Researchers on globalization have focused on two phenomena, increasingly significant in the last few decades:
(i) the ways in which transnational corporations (TNC) have facilitated the globalization of capital and production (Dunning 1993, Barnet and Cavanagh 1994, Dicken 1998);
(ii) transformations in the global scope of particular types of TNC, those who own and control the mass media, notably television channels and the transnational advertising agencies. This is often connected with the spread of particular patterns of consumption and a culture and ideology of consumerism at the global level (Featherstone 1991, Dowmunt 1993, Sklair 1995, Barker 1997).
The largest TNCs have assets and annual sales far in excess of the Gross National Products of most of the countries in the world.

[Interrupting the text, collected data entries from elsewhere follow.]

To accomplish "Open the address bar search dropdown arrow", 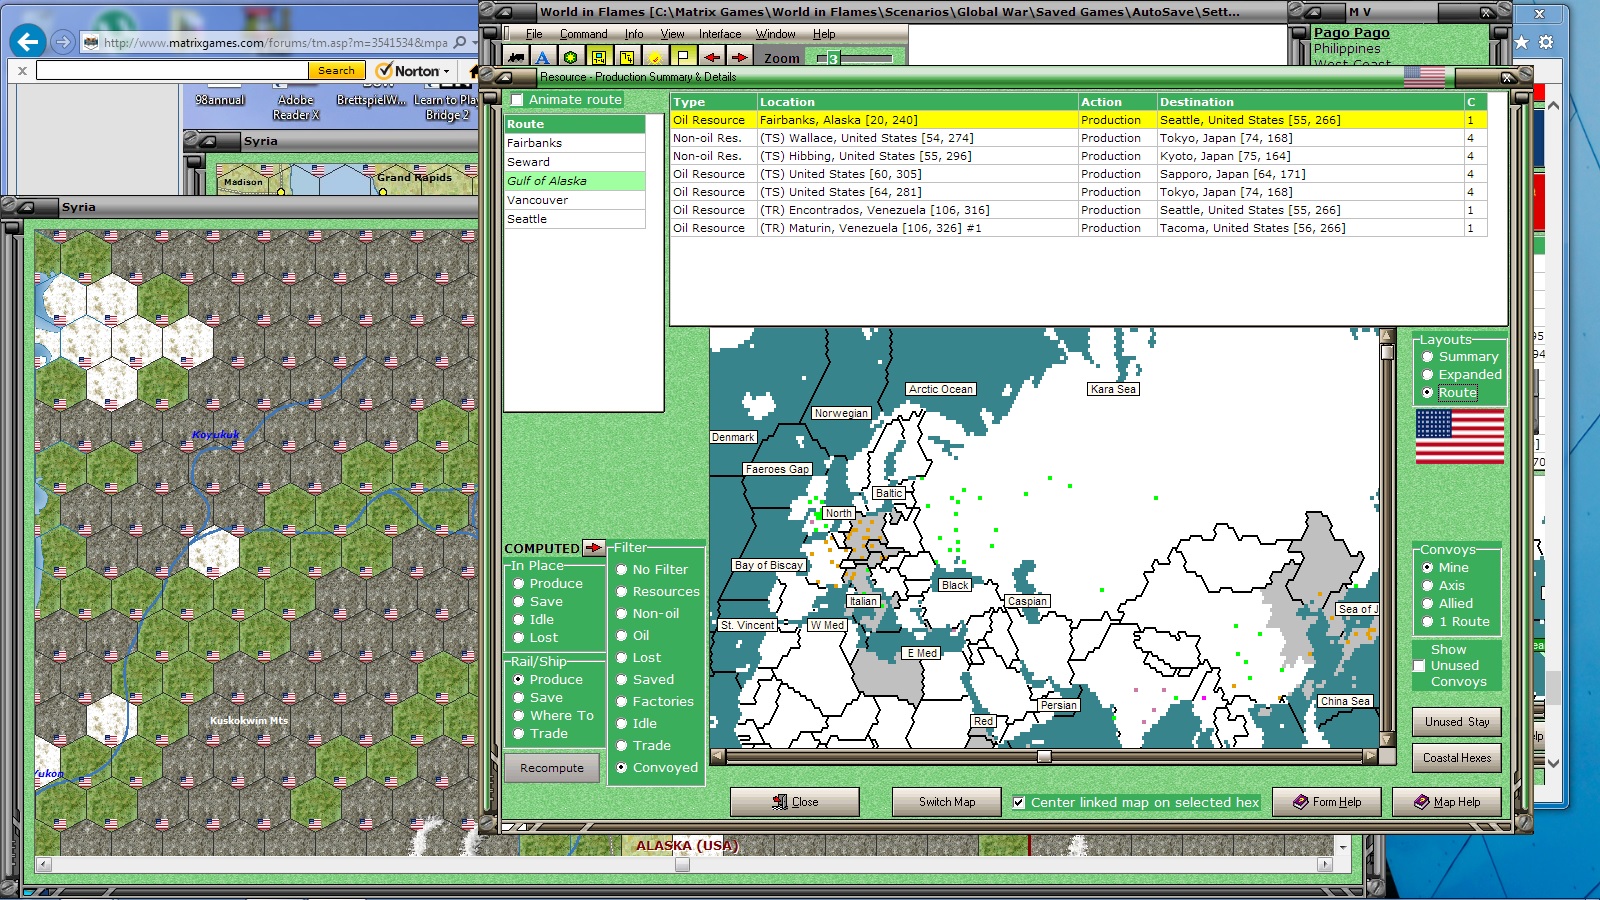I will pos(474,43).
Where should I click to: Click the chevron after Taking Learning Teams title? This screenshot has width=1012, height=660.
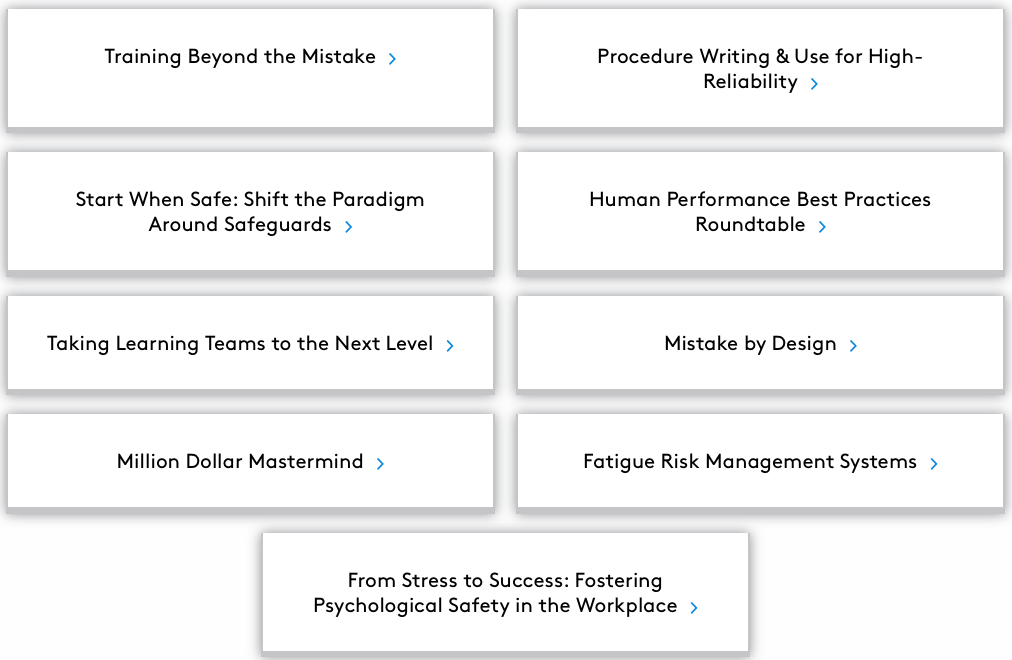coord(450,346)
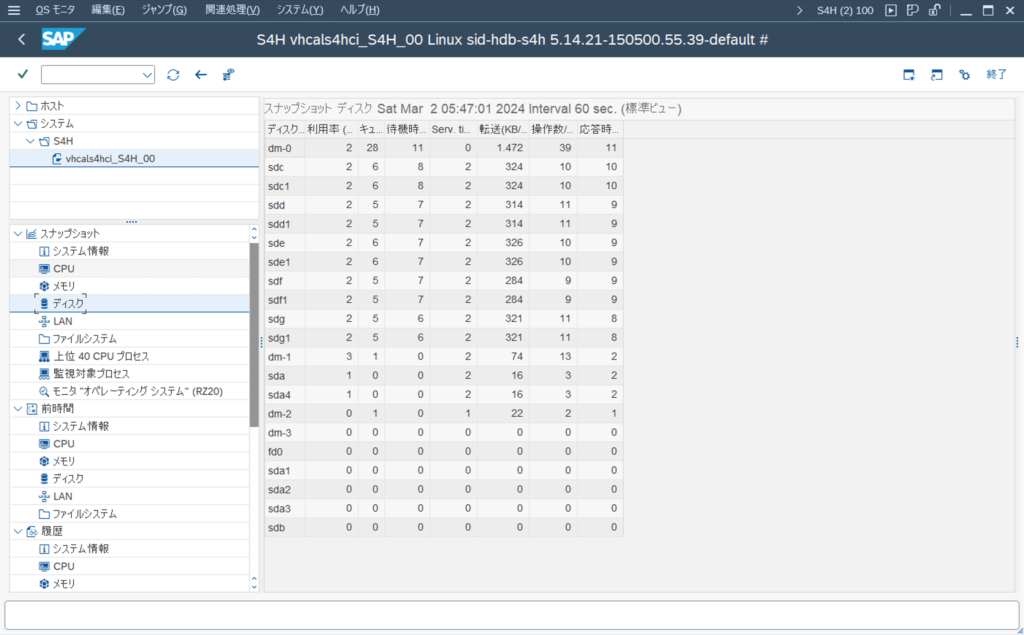Click the hierarchy settings toolbar icon

pos(229,75)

The World Bank annual publication World Development Report reports that in 1995 only about 70 countries out a total of around 200 for which there is data, had GNPs of more than ten billion US dollars. By contrast, the Fortune Global 500 list of the biggest TNCs by turnover in 1995 reports that over 440 TNCs had annual sales greater than $10 billion. Thus, in this important sense, such well-known names as General Motors, Shell, Toyota, Unilever, Volkswagen, Nestle, Sony, Pepsico, Coca Cola, Kodak, Xerox and the huge Japanese trading houses (and many other corporations most people have never heard of) have more economic power at their disposal than the majority of the countries in the world. These figures prove little in themselves, they simply indicate the gigantism of TNCs relative to most countries.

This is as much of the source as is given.